Programs to control parasitic nematodes in humans and animals rely heavily on the widespread administration of three classes of anthelmintics: macrocyclic lactones, imidazothiazoles and benzimidazoles. Each of these drug groups has a different mechanism of action that allows to fight the parasite (James and Davey, 2009). Macrocyclic lactones (e.g., ivermectin) affect glutamate and γ-aminobutyric acid (GABA) gated ion channels in nerve and muscle cells, increase the permeability of cell membranes for chloride ions, resulting in hyperpolarization and parasite paralysis. Imidazothiazoles (e.g., pyrantel) affect the neuromuscular transmission, as agonists of acetylcholine receptors increase the flow in ion channels, causing depolarization of muscle cells, resulting in spastic paralysis of the parasite. Benzimidazoles (e.g., albendazole, thiabendazole) interfere with the formation of microtubules in cells, and inhibit fumarate reductase, which is involved in the citrate reduction cycle, causing parasite death (Holden-Dye et al., 2013; Martin et al., 2012; Whittaker et al., 2017). Despite the specific mechanisms of action of each group of drugs, in many parasitic nematodes the effectiveness of anthelmintics is equivocal and varies between species. In this work, we focused on the first two classes, with pyrantel and ivermectin as representatives.

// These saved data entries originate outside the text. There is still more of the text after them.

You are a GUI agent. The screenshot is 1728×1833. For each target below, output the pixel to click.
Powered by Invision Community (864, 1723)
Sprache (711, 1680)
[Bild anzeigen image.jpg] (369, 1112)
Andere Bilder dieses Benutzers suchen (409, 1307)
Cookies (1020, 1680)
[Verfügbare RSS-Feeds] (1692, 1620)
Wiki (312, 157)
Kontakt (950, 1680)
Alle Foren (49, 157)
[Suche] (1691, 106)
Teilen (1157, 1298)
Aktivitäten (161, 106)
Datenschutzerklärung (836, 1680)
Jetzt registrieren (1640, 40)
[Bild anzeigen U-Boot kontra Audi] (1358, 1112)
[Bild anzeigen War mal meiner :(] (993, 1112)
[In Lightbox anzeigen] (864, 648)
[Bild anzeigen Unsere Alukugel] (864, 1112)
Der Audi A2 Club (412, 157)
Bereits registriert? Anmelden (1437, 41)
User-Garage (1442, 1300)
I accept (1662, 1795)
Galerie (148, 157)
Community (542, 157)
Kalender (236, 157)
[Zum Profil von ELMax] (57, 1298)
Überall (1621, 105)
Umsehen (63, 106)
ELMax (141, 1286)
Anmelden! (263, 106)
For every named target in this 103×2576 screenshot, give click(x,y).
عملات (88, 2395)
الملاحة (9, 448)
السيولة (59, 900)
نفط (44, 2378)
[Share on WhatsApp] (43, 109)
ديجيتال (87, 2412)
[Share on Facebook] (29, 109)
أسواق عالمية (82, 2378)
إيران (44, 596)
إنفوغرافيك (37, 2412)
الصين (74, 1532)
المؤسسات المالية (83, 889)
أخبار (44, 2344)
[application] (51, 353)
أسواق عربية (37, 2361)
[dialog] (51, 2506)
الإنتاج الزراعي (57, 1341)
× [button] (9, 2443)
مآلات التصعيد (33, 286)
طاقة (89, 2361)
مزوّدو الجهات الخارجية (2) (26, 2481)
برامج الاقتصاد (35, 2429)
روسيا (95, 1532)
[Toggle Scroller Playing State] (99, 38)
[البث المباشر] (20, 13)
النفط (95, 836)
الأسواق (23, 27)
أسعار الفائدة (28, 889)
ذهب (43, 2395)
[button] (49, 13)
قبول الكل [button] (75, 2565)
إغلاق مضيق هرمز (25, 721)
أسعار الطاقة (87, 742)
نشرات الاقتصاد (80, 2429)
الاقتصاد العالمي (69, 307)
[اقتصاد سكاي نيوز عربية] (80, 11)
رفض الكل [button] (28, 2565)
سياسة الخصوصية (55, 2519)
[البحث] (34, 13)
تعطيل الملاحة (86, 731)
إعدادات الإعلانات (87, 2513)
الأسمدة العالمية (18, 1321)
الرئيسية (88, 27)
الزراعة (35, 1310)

The majority of genes involved in xenobiotic metabolic processes or drug resistance mechanisms are those that participate in oxidation-reduction processes (such as cytochromes P450, CYPs), ABC transporters, multidrug resistance protein genes (pgp), and members of the nuclear hormone receptor family (nhr) (Ardelli, 2013; Prichard et al., 2012). Transcriptomic data from helminth parasites will undoubtedly contribute to our understanding of helminth genomes and support post-genomic progress in many other medically and economically important species. The complete, multigenic nature of parasite response to drugs and, in particular, knowledge of their functionality could provide an important clue to the genetic basis of drug resistance. Differences in the background genetics of the parasite and the nature of the selection pressures to which worms are subjected under different environmental conditions may mean that resistance to individual drug classes is based on species-specific genetic changes and mechanisms (Chaudhry et al., 2015).

Therefore, our study is the first of its kind to analyze the expression patterns of specific genes related to drug transformation and resistance in two developmental stages of A. simplex (s. s.). The main hypothesis is that A. simplex (s. s.) is resistant to usually used anthelmintics (PYR and IVM) or the mechanism of drug action differs from that known from the literature. In this work, we focused on the two classes of anthelmintics: macrocyclic lactones, and imidazothiazoles, with ivermectin (IVM) and pyrantel (PYR) as representatives, respectively. Consequently, our study aimed to evaluate the gene expression of ABC transporters, antioxidant enzymes, GABA, and nicotinic acetylcholine receptors, and also examined the oxidative status of A. simplex (s. s.).

Similar analyzes on the species Pseudoterranova decipiens (s. s.) and Contracaecum osculatum (s. s.) have been published by our team (Polak et al., 2022), and this work is the culmination of research on representatives of the family Anisakidae.